*PAGE EXCERPT*.

Navigating Conflicting Prescriptions: Hmong-American Young Adults’ Experiences with Culture, Illness, and Healthcare in St. Paul, Minnesota

Citation:

Ryu, Annemarie. 2013. “Navigating Conflicting Prescriptions: Hmong-American Young Adults’ Experiences with Culture, Illness, and Healthcare in St. Paul, Minnesota.” WCFIA Undergraduate Thesis Conference. Weatherhead Center for International Affairs. Copy at http://www.tinyurl.com/yvhvp3yl

Date Presented:

February 7, 2013

Abstract:

This thesis springs from the question, how do Hmong-American young adults make healthcare decisions? Although most Hmong-American young adults have grown up in the US, their parents—first-generation refugees from the Vietnam War—grew up in the mountains of Laos without access to biomedical care. Instead, they obtained care for illness and disease from shamans, magical healers, and herbalists. While this thesis’s central question could be framed in terms of the degree to which the Hmong have acculturated, the synthesis of interviewees’ compelling statements leads this thesis to challenge the concept of acculturation and the concept of culture itself, especially in the context of cultural competency programs. This work draws upon two months of ethnographic data collection, demographic and acculturation survey (SL-ASIA) data, and sixty-six in-depth interviews of Hmong-American patients, family members, physicians, interpreters, shamans, and herbalists in Hmong-American communities in St. Paul, Minnesota. One principal finding is that the traditions and past experiences of the Hmong who came as first-generation refugees have a modest to strong influence on the perspectives and decisions of the second generation. Another principal finding is that Hmong-American young adults integrate and adapt distinct spiritual and physical views and practices to accord with their local moral worlds. I argue that this thoughtful and creative process is far better understood as adaptation than as acculturation. Similarly, the concept of the local moral world promotes understanding of Hmong-American young adults’ decision-making processes better than does the concept of culture. Building from recommendations provided elsewhere, this thesis concludes by outlining and recommending a clinical approach that is deeply patient-centered and that applies for all types of patients, not just those singled out as embodying culture.

*BRIEF*.
According to the abstract for the Hmong-American healthcare thesis, how many in-depth interviews does the work draw on?

*RECORDED DATA*.
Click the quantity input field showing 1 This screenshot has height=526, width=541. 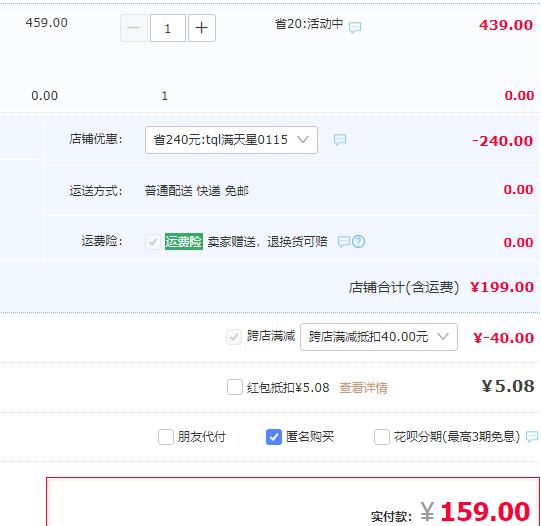(168, 28)
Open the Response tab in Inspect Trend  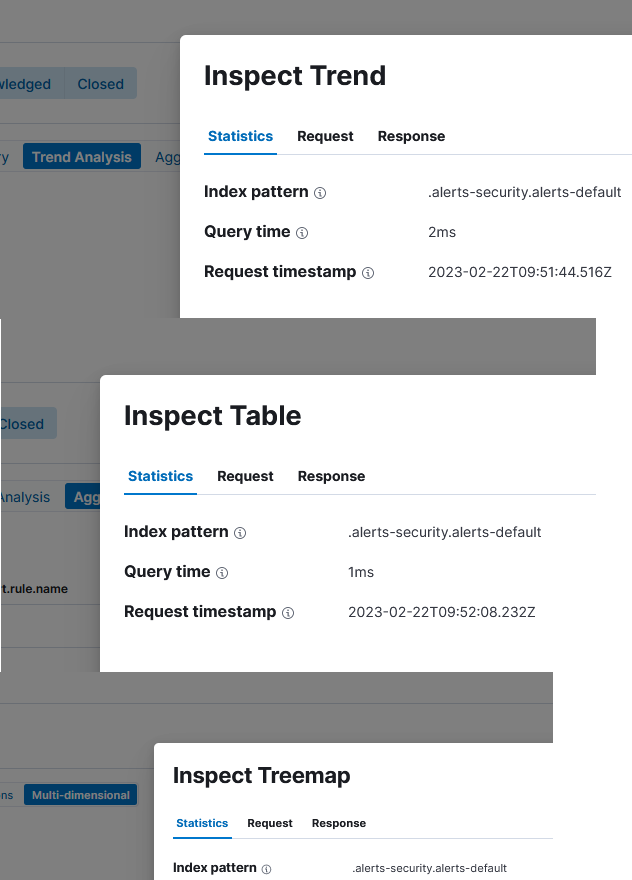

*RESPONSE TO THE TASK*.
Sixty-six